*GOAL*
Render the lines in the stretch from the one containing "Click the Split" through the one containing "click(x=369, y=29)" as a numbered list, leaving out any blank lines.

*DATA SUPPLIED*
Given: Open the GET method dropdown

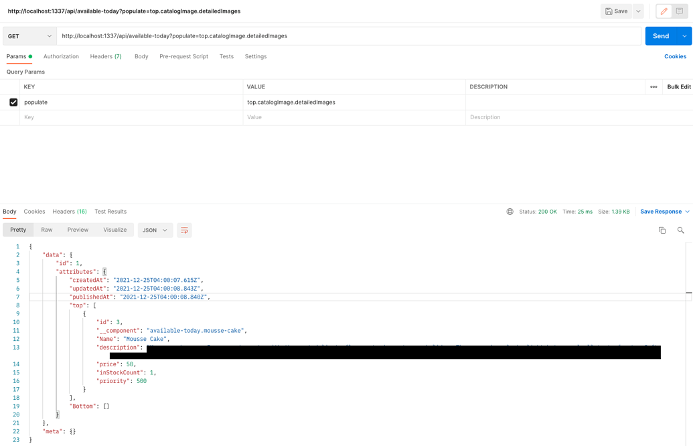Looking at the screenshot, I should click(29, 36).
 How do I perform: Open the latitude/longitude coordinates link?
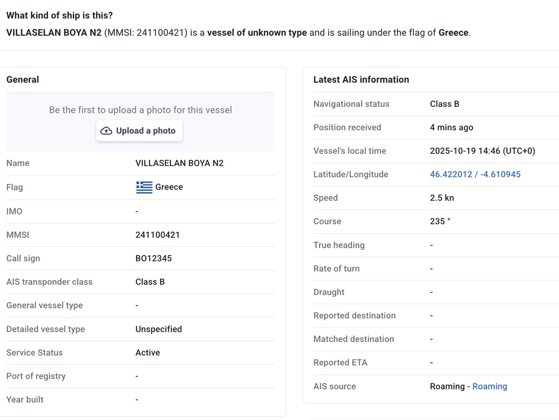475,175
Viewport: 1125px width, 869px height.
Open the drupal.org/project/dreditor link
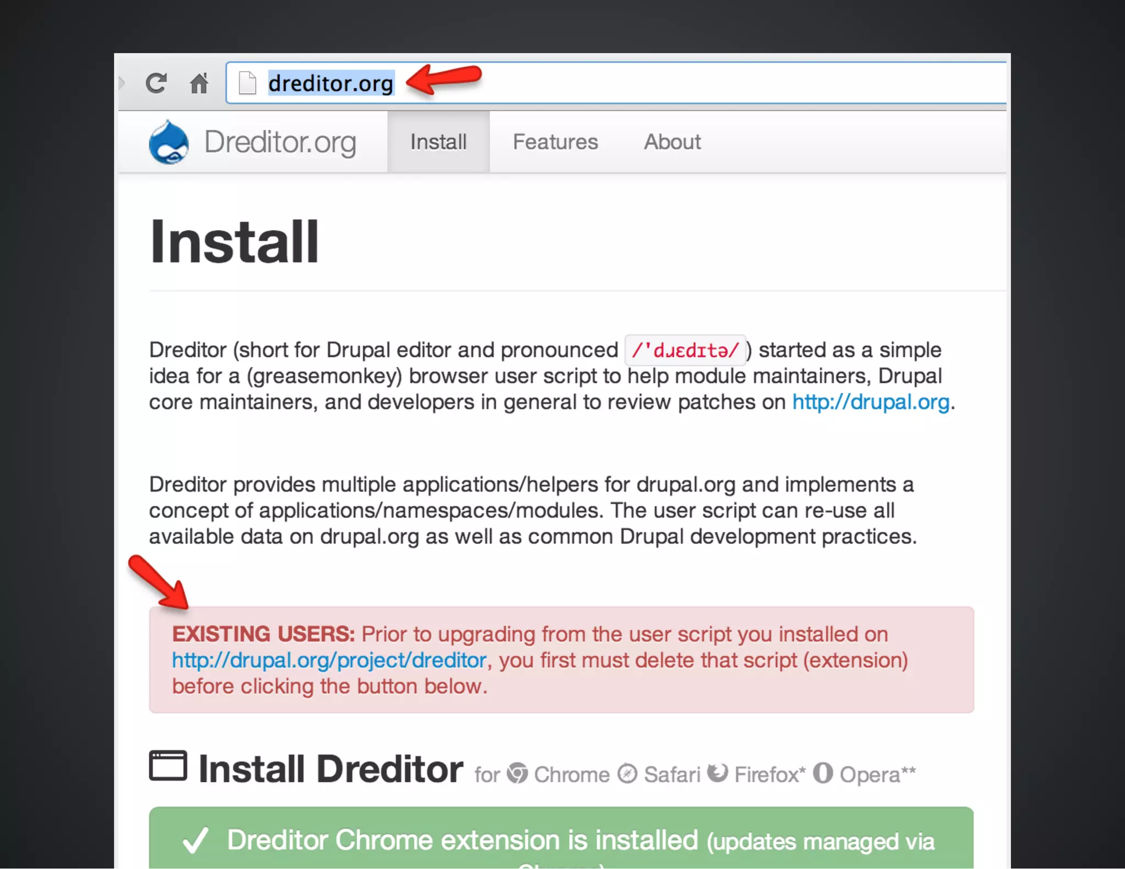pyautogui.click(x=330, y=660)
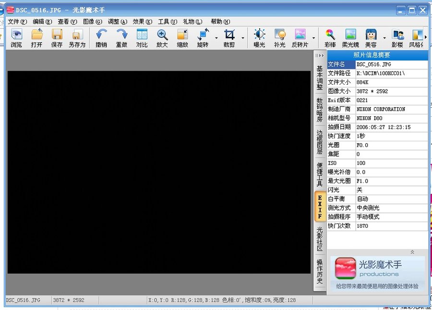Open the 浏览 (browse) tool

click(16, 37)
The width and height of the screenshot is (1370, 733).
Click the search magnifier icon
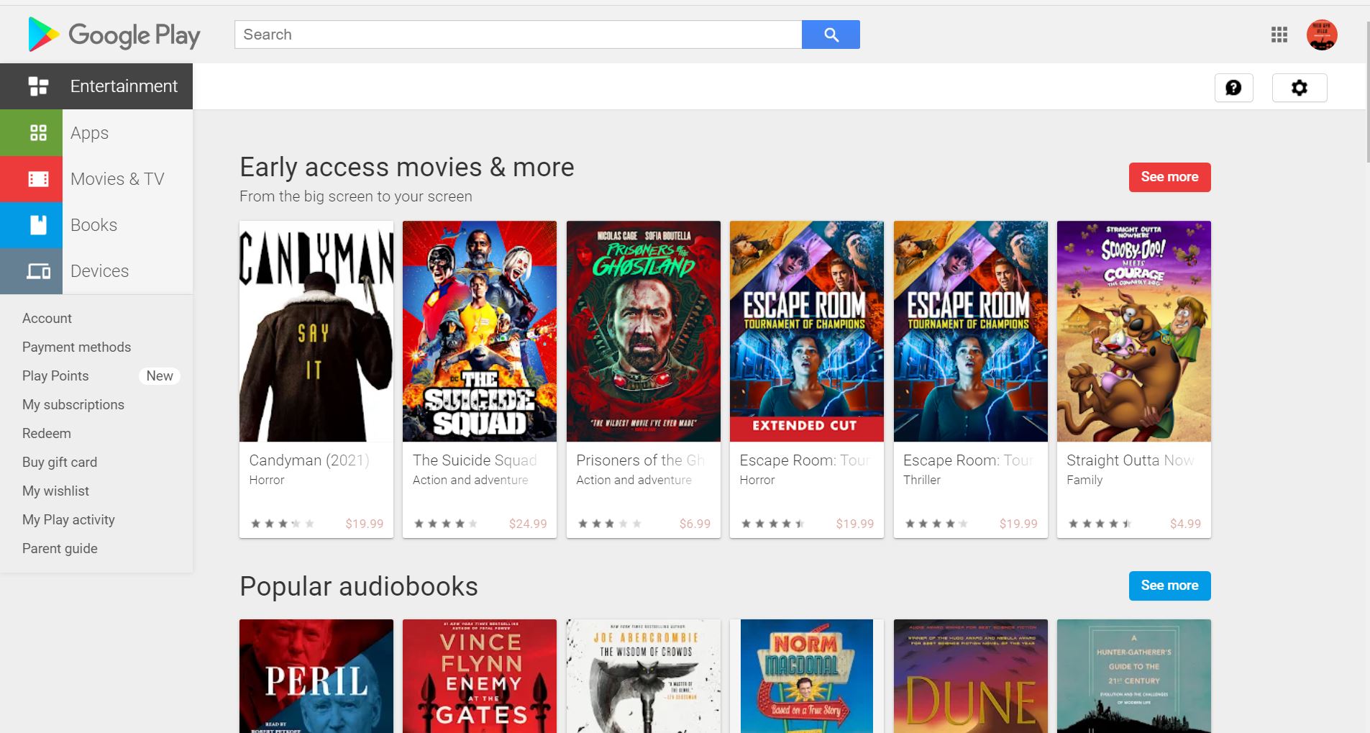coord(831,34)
---
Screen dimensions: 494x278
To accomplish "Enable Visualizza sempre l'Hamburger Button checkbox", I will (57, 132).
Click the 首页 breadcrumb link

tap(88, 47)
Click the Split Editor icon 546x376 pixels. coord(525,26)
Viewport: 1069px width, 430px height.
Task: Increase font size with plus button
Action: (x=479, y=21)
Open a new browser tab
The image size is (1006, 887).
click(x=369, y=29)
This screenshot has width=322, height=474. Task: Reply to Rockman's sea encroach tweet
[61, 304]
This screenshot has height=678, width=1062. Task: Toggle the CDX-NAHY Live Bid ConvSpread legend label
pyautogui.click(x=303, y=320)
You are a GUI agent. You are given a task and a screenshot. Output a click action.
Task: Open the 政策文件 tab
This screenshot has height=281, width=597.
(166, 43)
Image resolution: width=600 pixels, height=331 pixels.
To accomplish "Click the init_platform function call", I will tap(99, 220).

*THE SOLUTION*
1. Click the Split Editor icon 546x376 pixels. coord(525,26)
2. Viewport: 1069px width, 430px height.
3. Task: Increase font size with plus button
4. Action: (x=479, y=21)
5. Open a new browser tab
6. The image size is (1006, 887).
7. click(x=369, y=29)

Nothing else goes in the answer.